In the records below, find the line containing "Given: Click the", then print it and every following line exactly, through the last, without pictures.

[Opening RECORD EXCERPTS section]

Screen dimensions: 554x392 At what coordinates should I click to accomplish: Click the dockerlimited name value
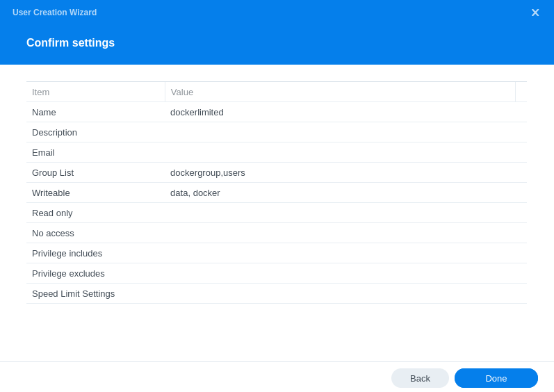click(197, 113)
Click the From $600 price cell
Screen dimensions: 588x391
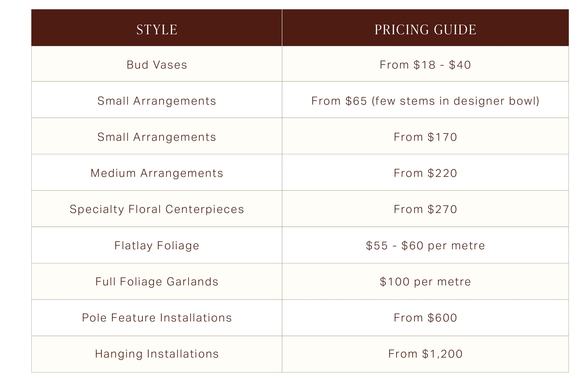[x=425, y=318]

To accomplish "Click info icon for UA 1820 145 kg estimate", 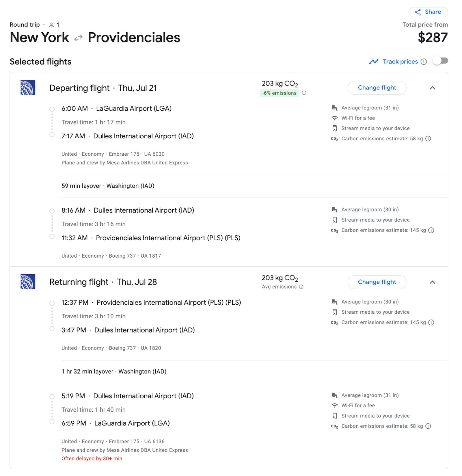I will pos(431,322).
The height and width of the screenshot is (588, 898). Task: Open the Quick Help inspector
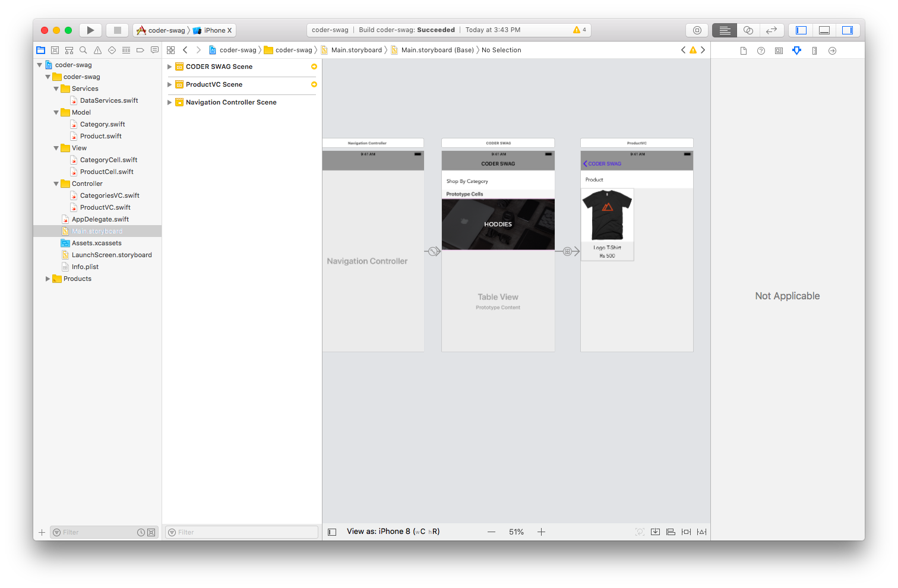tap(761, 50)
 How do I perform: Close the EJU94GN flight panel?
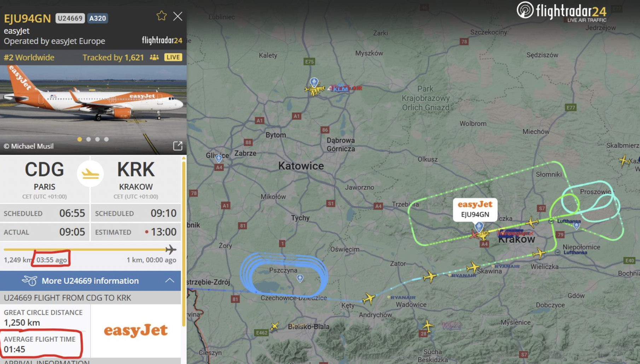[178, 16]
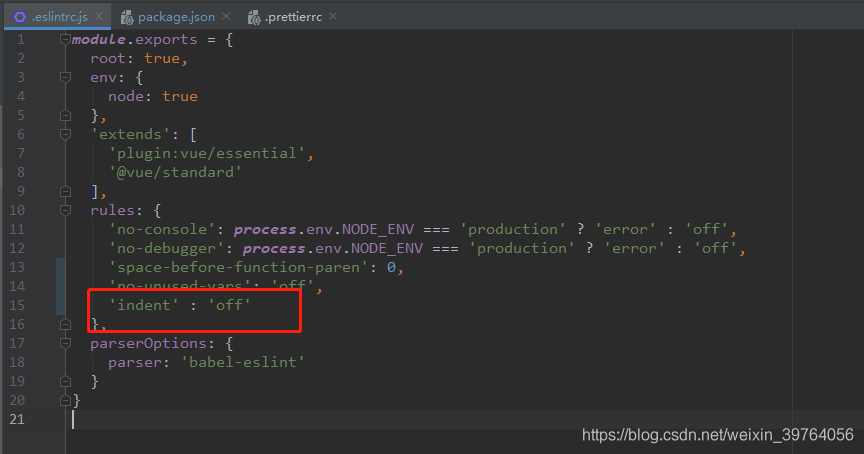Click the package.json tab's file icon

pyautogui.click(x=127, y=17)
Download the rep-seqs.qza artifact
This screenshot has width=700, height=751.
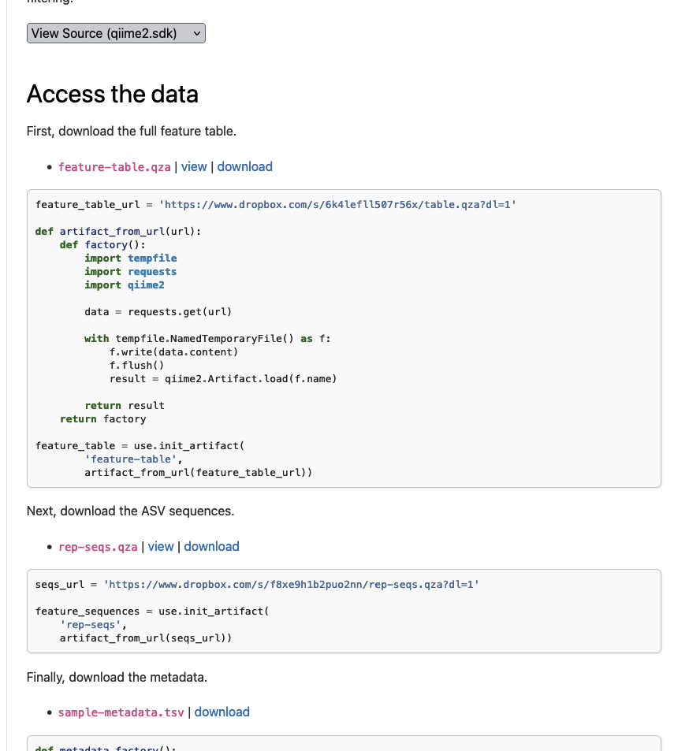[211, 546]
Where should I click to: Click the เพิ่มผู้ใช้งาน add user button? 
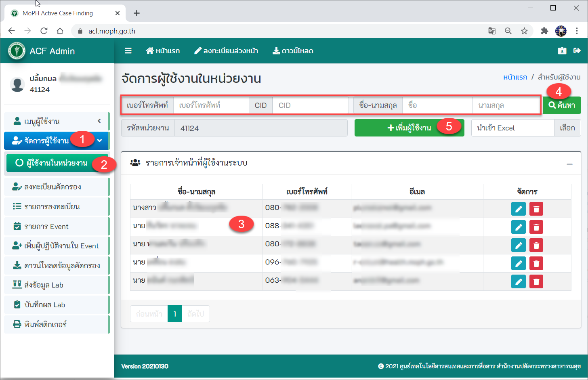409,128
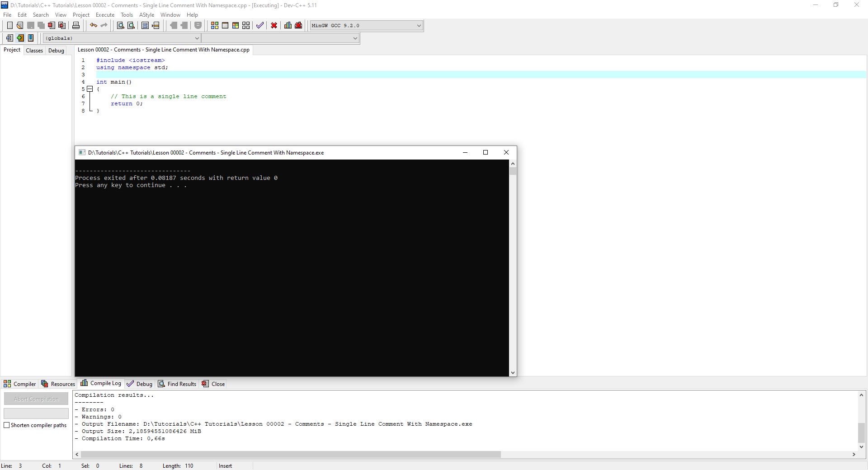Click the compile log horizontal scrollbar

click(x=290, y=455)
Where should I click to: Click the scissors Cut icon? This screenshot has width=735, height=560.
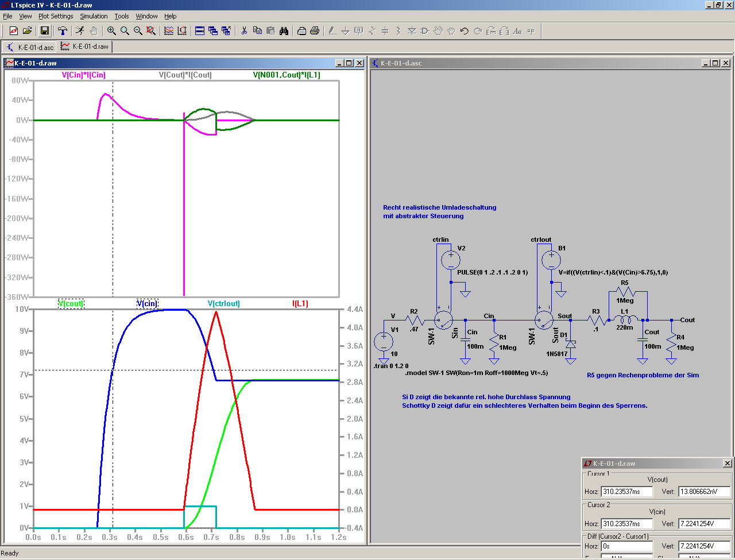click(x=244, y=31)
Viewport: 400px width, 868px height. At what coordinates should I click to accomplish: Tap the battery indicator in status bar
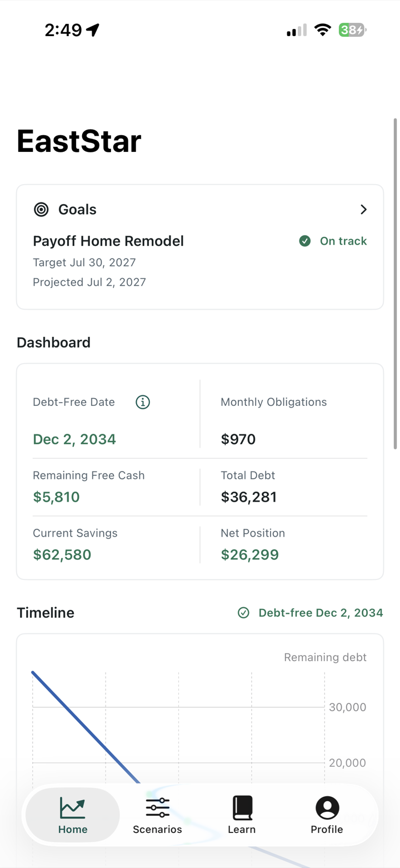point(352,30)
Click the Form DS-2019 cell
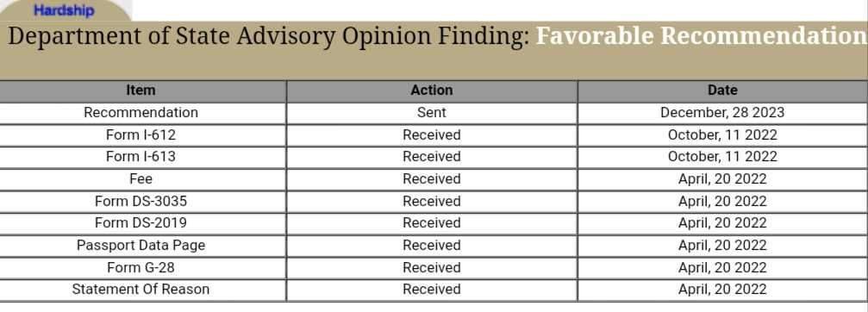The image size is (868, 312). (141, 223)
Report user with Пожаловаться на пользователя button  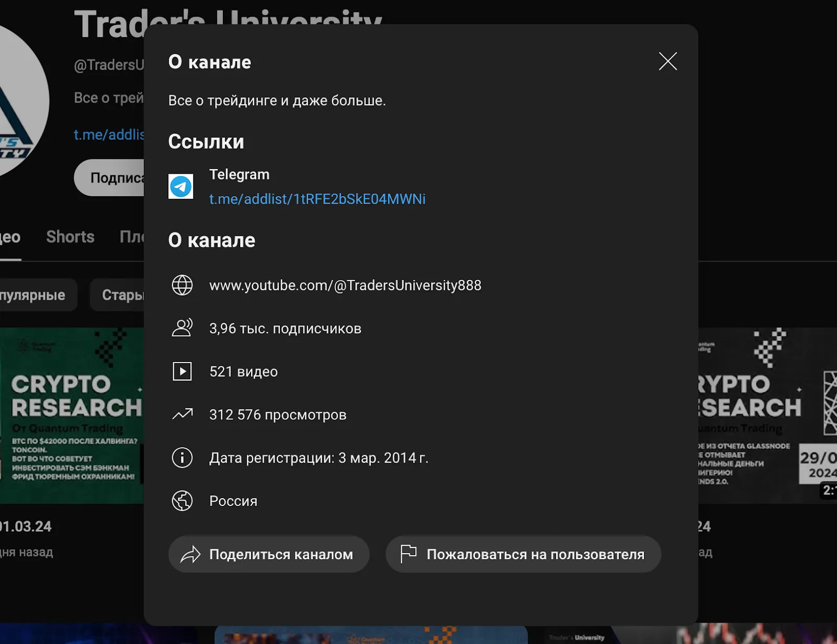[x=523, y=554]
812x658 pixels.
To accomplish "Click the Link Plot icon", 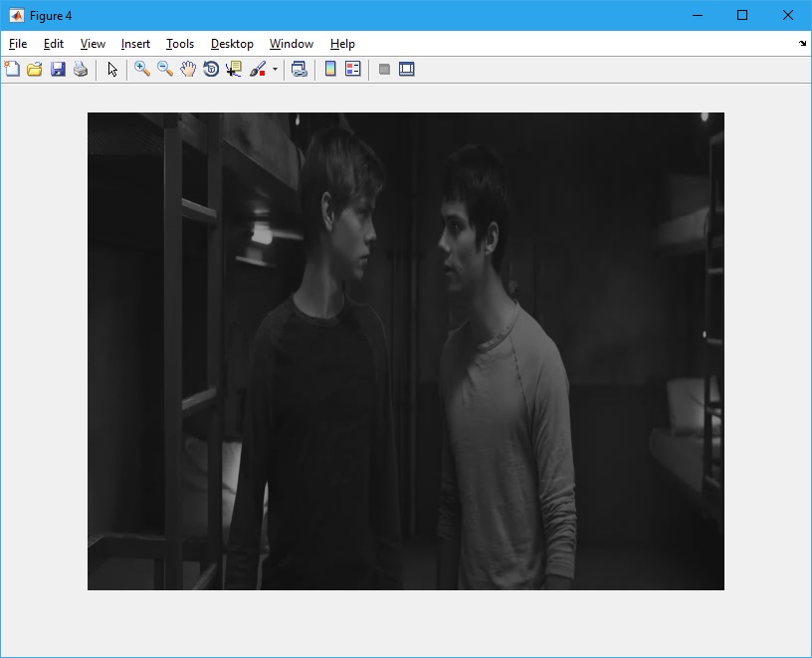I will point(299,69).
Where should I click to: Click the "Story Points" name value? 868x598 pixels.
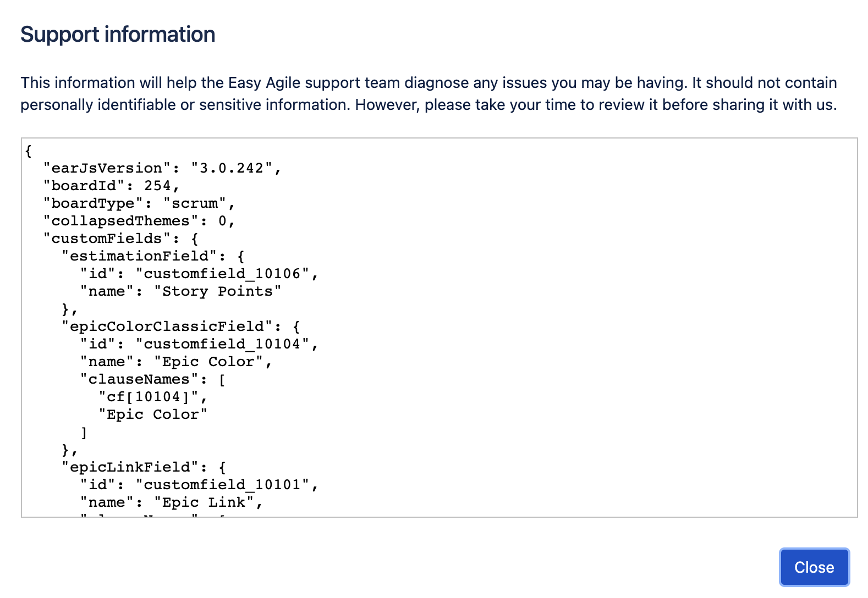coord(218,291)
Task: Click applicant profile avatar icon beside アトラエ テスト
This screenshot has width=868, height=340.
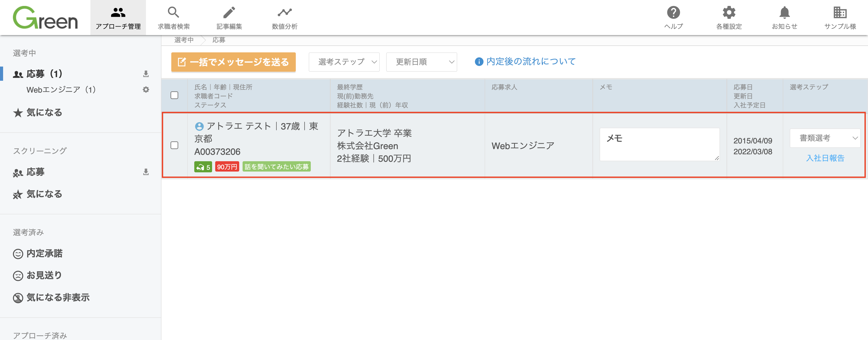Action: point(199,126)
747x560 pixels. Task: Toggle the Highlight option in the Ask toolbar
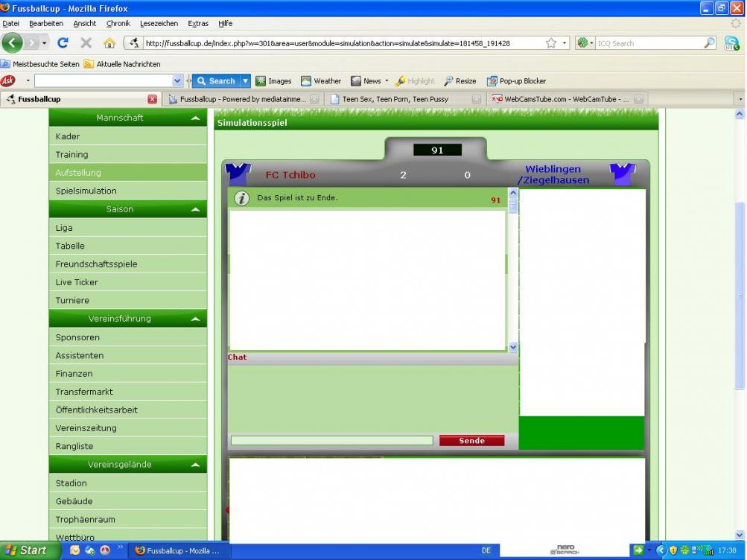(x=415, y=81)
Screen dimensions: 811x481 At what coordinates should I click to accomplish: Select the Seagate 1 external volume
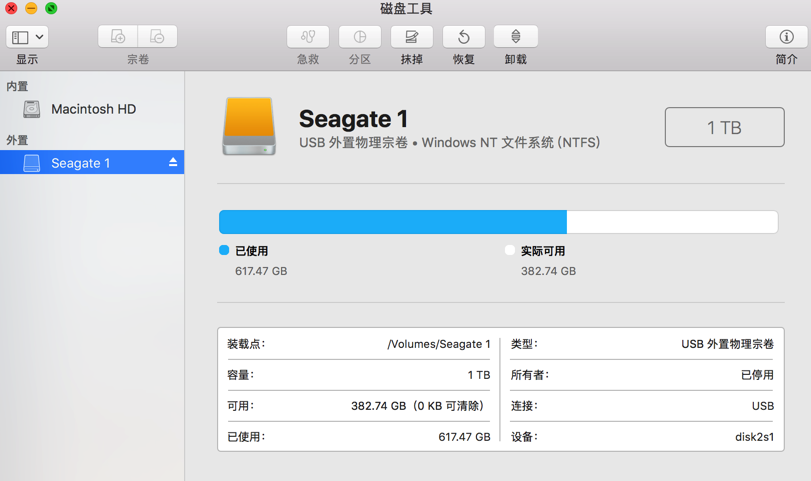tap(80, 163)
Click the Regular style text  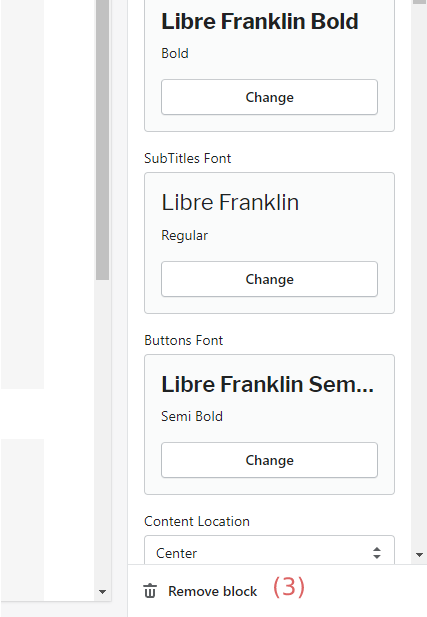[185, 236]
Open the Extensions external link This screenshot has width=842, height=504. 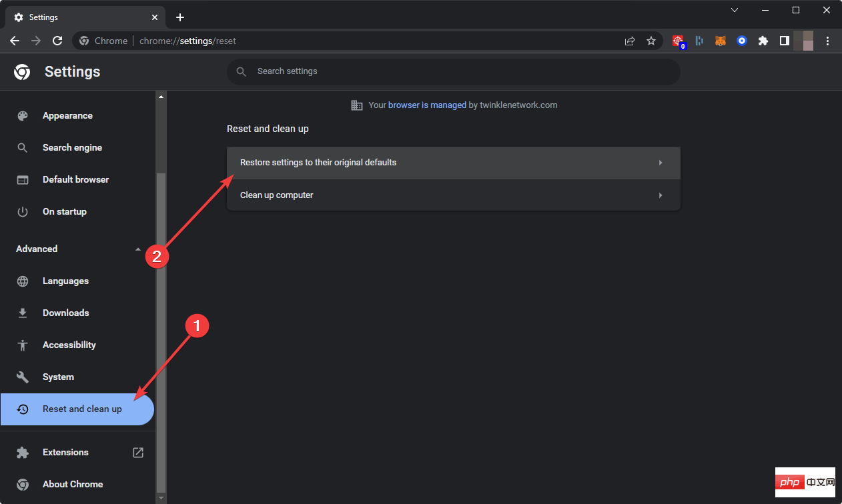138,453
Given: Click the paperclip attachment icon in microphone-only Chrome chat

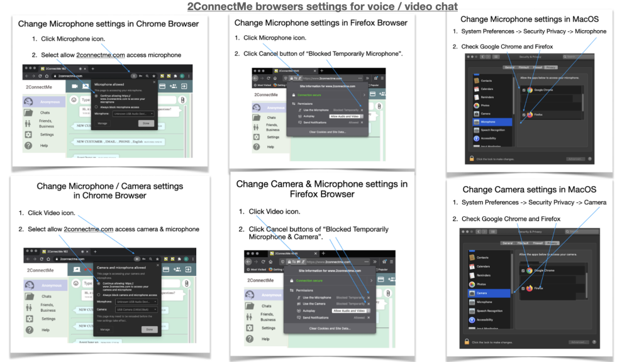Looking at the screenshot, I should (x=181, y=100).
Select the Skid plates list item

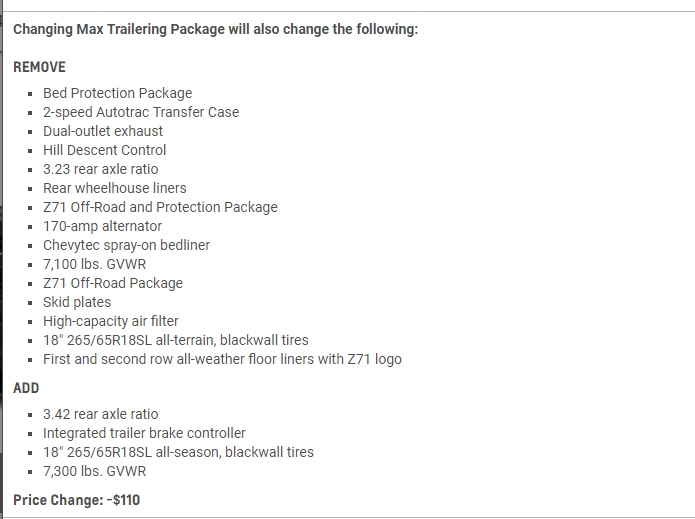[77, 302]
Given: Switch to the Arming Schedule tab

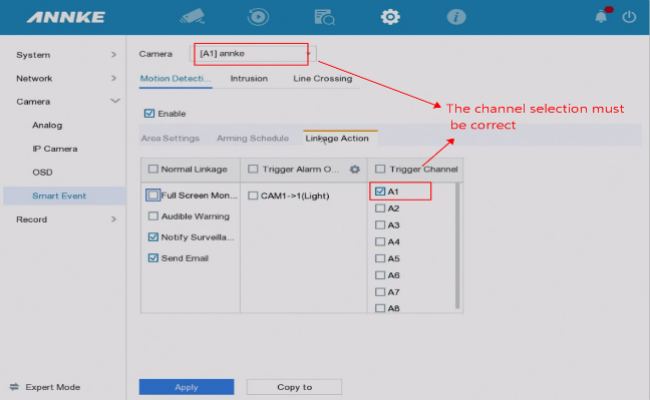Looking at the screenshot, I should click(251, 138).
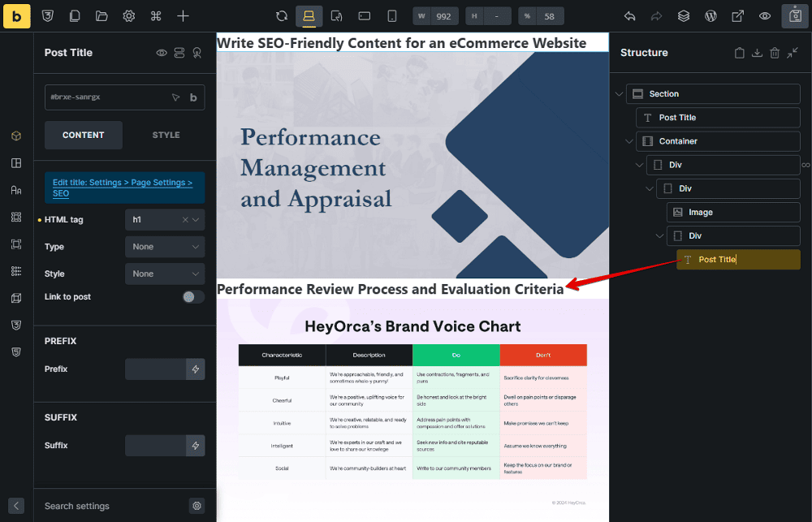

[Closing RECORD EXCERPTS section]

> **OUTPUT BELOW**
Given: Click the paperclip attachment icon in microphone-only Chrome chat

Looking at the screenshot, I should (x=181, y=100).
Select the Skid plates list item

[77, 302]
Given: Switch to the Arming Schedule tab

Looking at the screenshot, I should click(251, 138).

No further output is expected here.